Giuliani Ally Fruman to Plead Guilty in Campaign Finance Case
Giuliani Ally Fruman to Change Plea, According to Court Papers
(Bloomberg) -- One of Rudy Giuliani’s key associates in his effort to dig up dirt in Ukraine on Joe Biden during last year’s presidential race will plead guilty in a campaign finance case, according to people familiar with his plans.
Igor Fruman had previously pleaded not guilty to charges that he laundered campaign donations and funneled foreign funds into U.S. elections. Fruman, 55, will now admit to a single count of soliciting a campaign contribution from a foreign donor to a U.S. politician to curry favor for a marijuana business he was trying to launch, according to two of the people, who asked not to be identified because the plea isn’t yet public.
Although the charges against Fruman were only tangentially related to his work with Giuliani in Ukraine, he had a front-row seat at the Ukrainian activities of the former New York mayor and personal lawyer of Donald Trump. But Fruman and prosecutors didn’t make any cooperation agreement, the people said.
In a text message, Fruman declined to comment on the plea change. The Manhattan federal prosecutor’s office also declined to comment.
The plea change, first signaled in a court filing Monday, comes in a long grand jury investigation scrutinizing the conduct of Giuliani and his associates. Giuliani had electronic devices seized by the Federal Bureau of Investigation in a search of his home and office in April, and his iCloud and Google documents were subject to secret searches in 2019. He has denied wrongdoing and hasn’t been charged.
Robert Costello, a lawyer for Giuliani, said he didn’t believe Fruman’s new plea would affect his client.
Fruman and Giuliani associate Lev Parnas helped Giuliani orchestrate a smear campaign that led to the ouster of the U.S. ambassador to Ukraine at the time, Marie Yovanovitch. Prosecutors have been examining whether Giuliani engineered her removal on behalf of Ukrainian interests in violation of laws against undisclosed foreign lobbying.
Giuliani has denied trying to advance Ukrainian interests in the U.S. and said his activities in the country were all tied to his work as Trump’s lawyer. The then-president’s attempts to pressure the Ukrainian government to launch an investigation of Biden led to his first impeachment.

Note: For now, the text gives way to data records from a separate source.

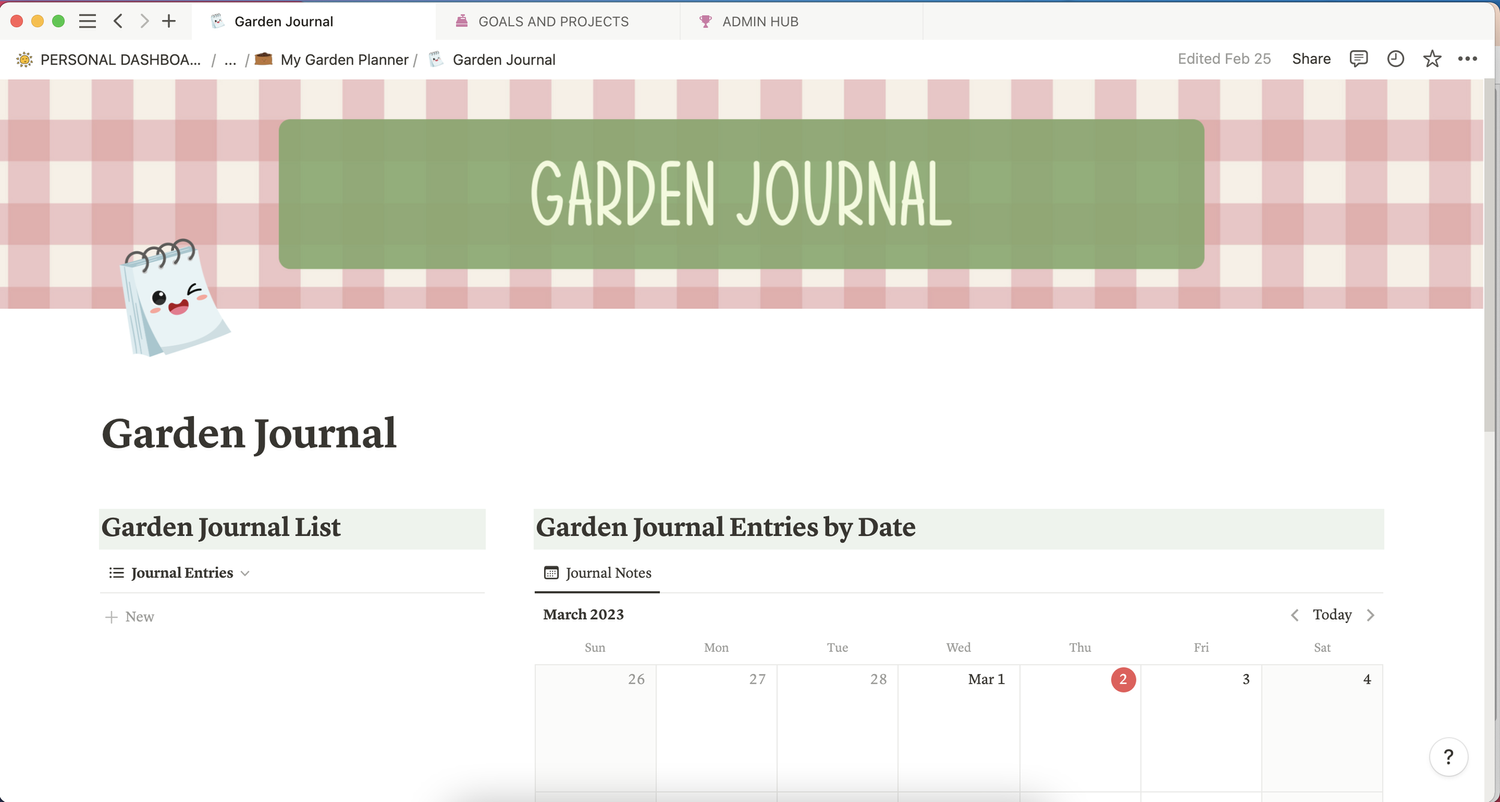This screenshot has height=802, width=1500.
Task: Click the Journal Entries list icon
Action: coord(115,572)
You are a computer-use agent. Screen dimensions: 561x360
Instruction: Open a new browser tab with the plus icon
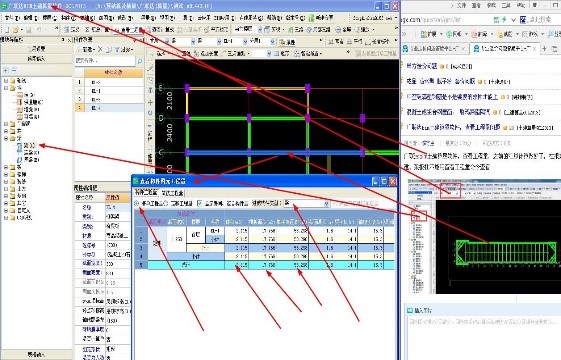click(545, 48)
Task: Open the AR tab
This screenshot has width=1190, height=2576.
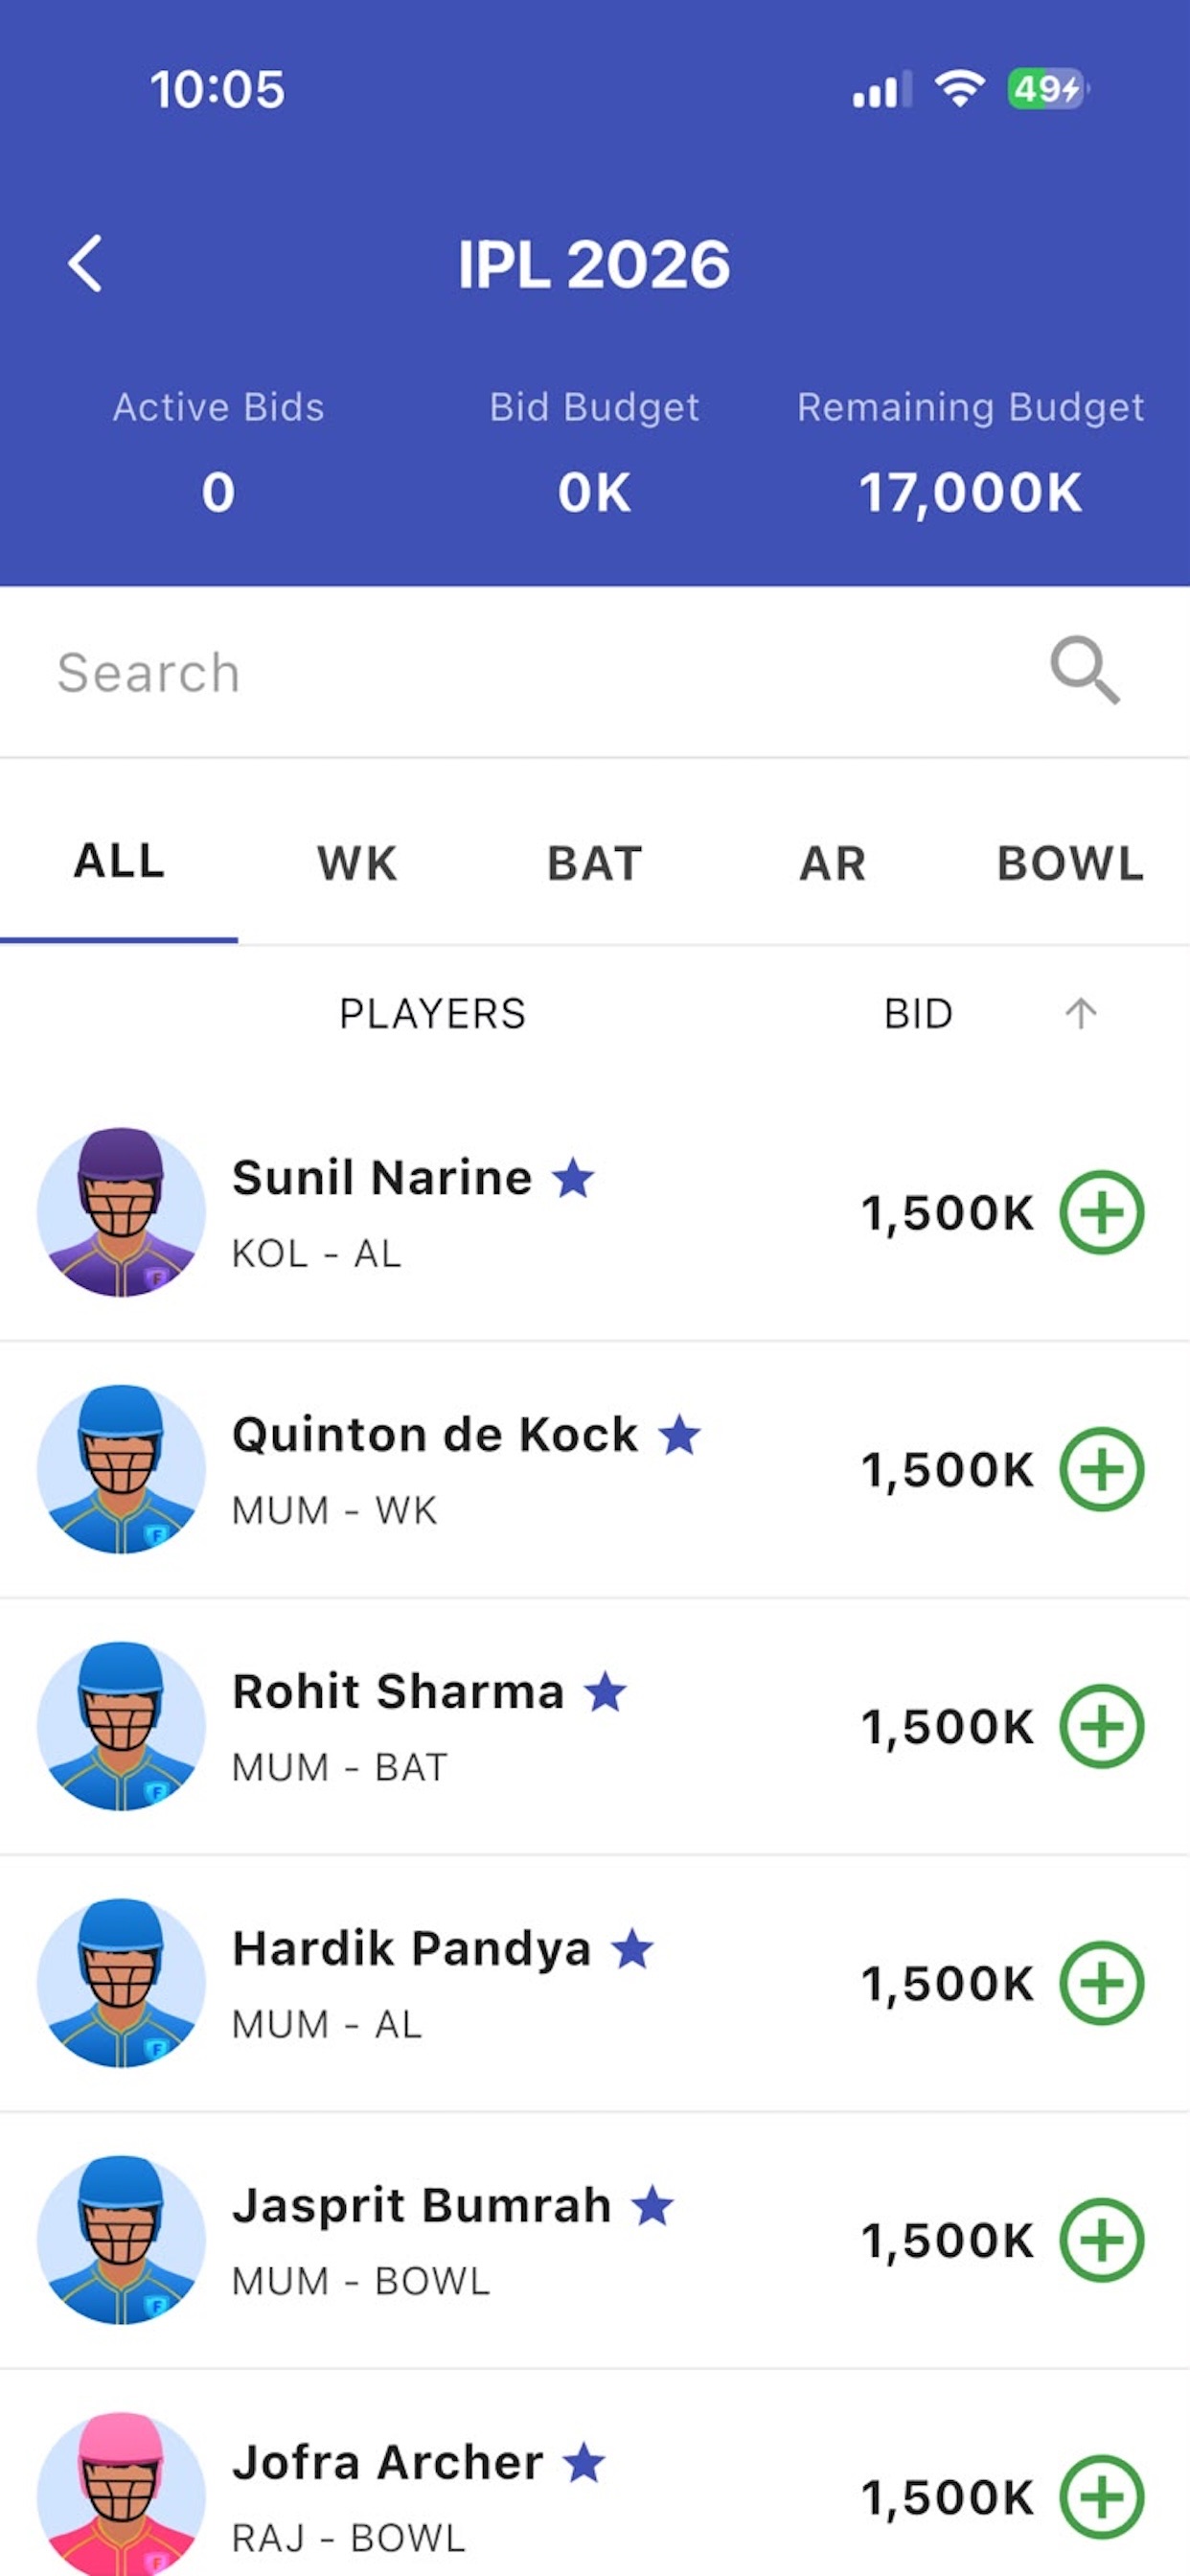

Fruman was charged in six of the seven counts in the indictment, including conspiracy, making false statements and falsifying records. Prosecutors say he was the source of funds donated in the name of an energy company as he and Parnas sought to “buy potential influence with candidates, campaigns and the candidates’ governments.”
Joseph Bondy, a lawyer for Parnas, didn’t respond to a request for comment on the plea change. Stephanie Schuman, also a lawyer for Parnas, hung up the phone.
Parnas’s fortunes seemed to improve after a large donation to the political action committee America First put him on the radar of Trump’s inner circle. By May 2018, he was posting pictures on Facebook of himself with the president. Fruman, a Russian-speaking businessman who owned luxury enterprises in Ukraine, also boasted of his White House ties. He once publicly claimed to be a liaison between Trump and Kiev’s Jewish community.
A plea-change hearing was scheduled for Fruman for Wednesday afternoon.
The case is U.S. v. Parnas, 19-cr-725, U.S. District Court, Southern District of New York (Manhattan).